When I graduated, I returned, less than ebulliently, to the New Jersey suburbs to live with my parents.  Let’s just say that the social scene was severely lacking.  I began to find challenges in the physical, and focused more on running.  I slowly increased the distance and pace I could run.  One day I passed five miles on the treadmill.  And suddenly, running didn’t seem like such an insurmountable challenge.  On the urging of my father, I entered a community 5k race.  My dad looks forward to race season with an excitement fueled by his OCD.  I was not sure I was ready to jump into that, but my time of 22:38 surprised me and was fast enough to win my age category (it was a small race… that time would get me nothing in a Somerville race).  I was officially hooked.

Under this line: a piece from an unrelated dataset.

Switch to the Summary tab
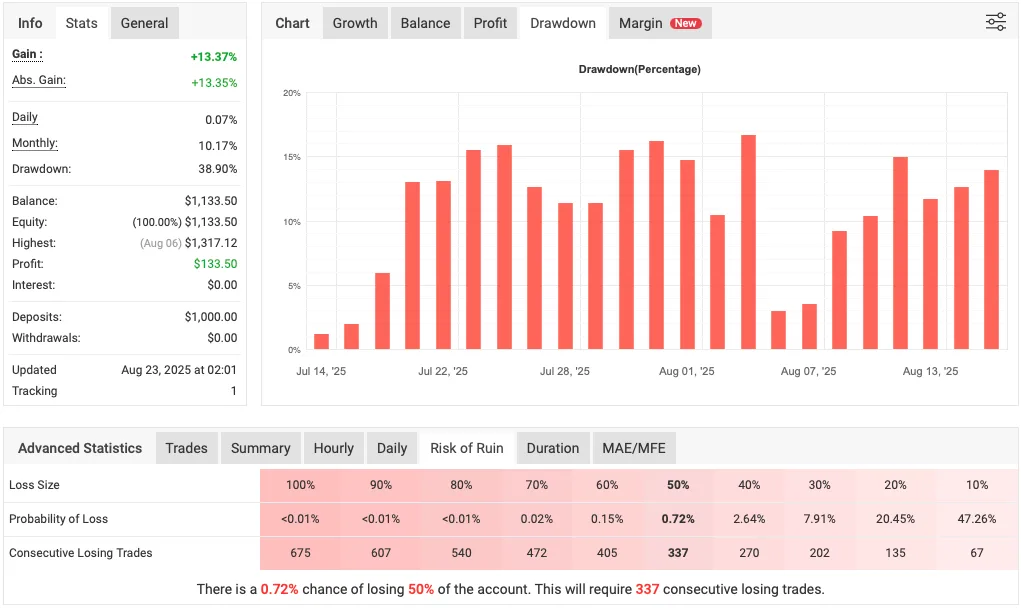 (260, 447)
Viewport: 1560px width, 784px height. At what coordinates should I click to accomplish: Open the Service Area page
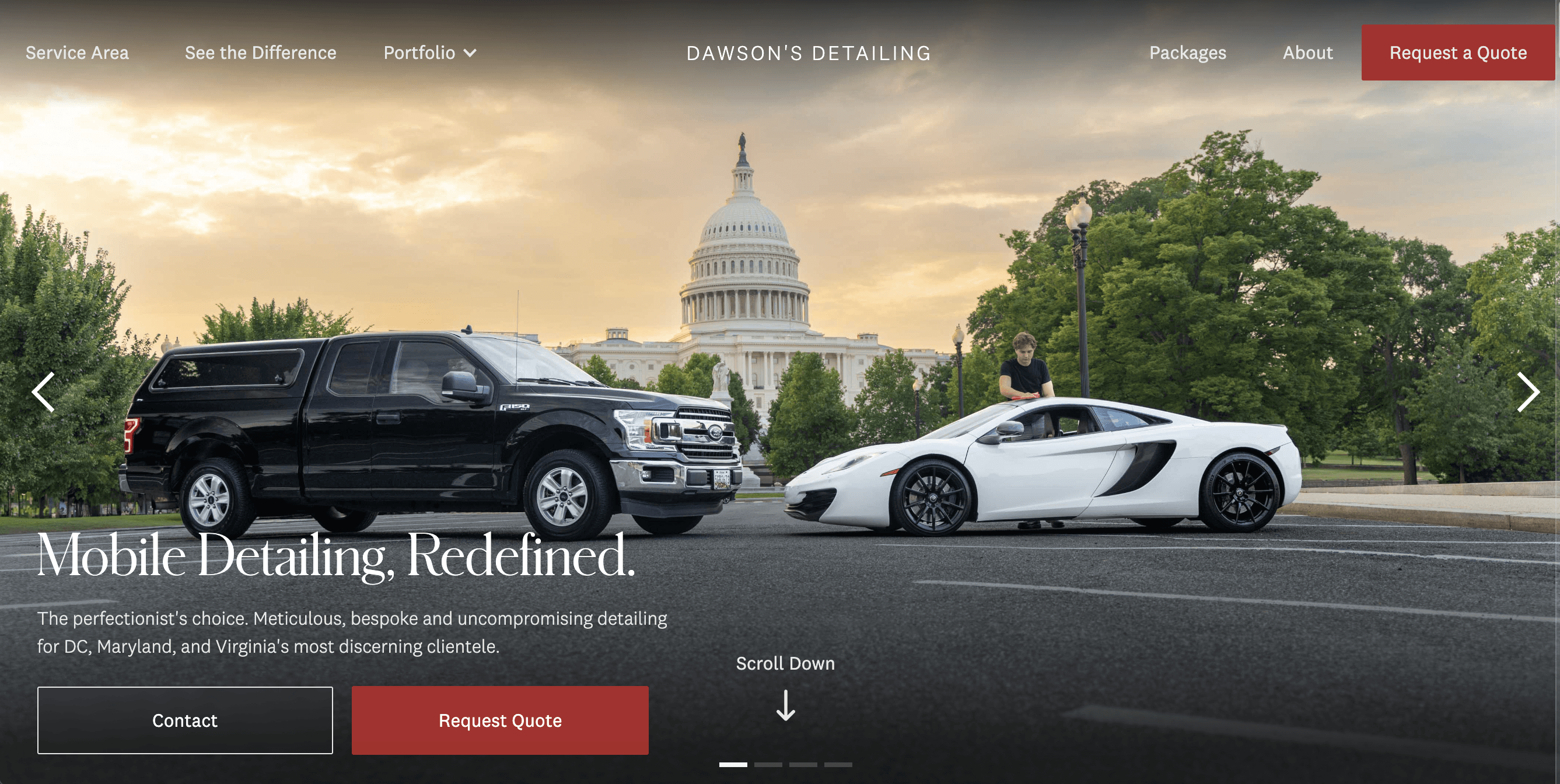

I am still uncomfortable with the self-proclaimed label of “runner.”  In my mind, runners are svelte and serious, they are women who know how to integrate speed training and strides into their training regiment, they are at least 5’9” and eat healthy all the time.  These concepts are sort of foreign to me.  I just run.  Sometimes I try to run fast.  Sometimes I try to run for a long time.  I have short legs, and lack the wiry thinness I associate with “natural” runners.

But, over the years, I have grown into the label, and while still reluctant to wear it for fear that I don’t quite deserve it, I will say that I want to be a runner, and want to become somebody for whom running is second nature. I’m just about there.  During my hiatus from running (hello painful stress fractures), the absence of running in my life made me realize how fundamental it had become to me.  I had lost part of my identity, and I felt mournful and lost.  These days, I sort of hate the elliptical, which I definitely utilize on my restrained low-impact days.  Yes, it’s a useful piece of equipment, but it’s not running.

I’m looking forward to this summer, the first running season in almost 2 years when I can set some goals and compete in some (fun!) races.  Stay tuned… I may need some help in training for those races from all those “real” runners out there.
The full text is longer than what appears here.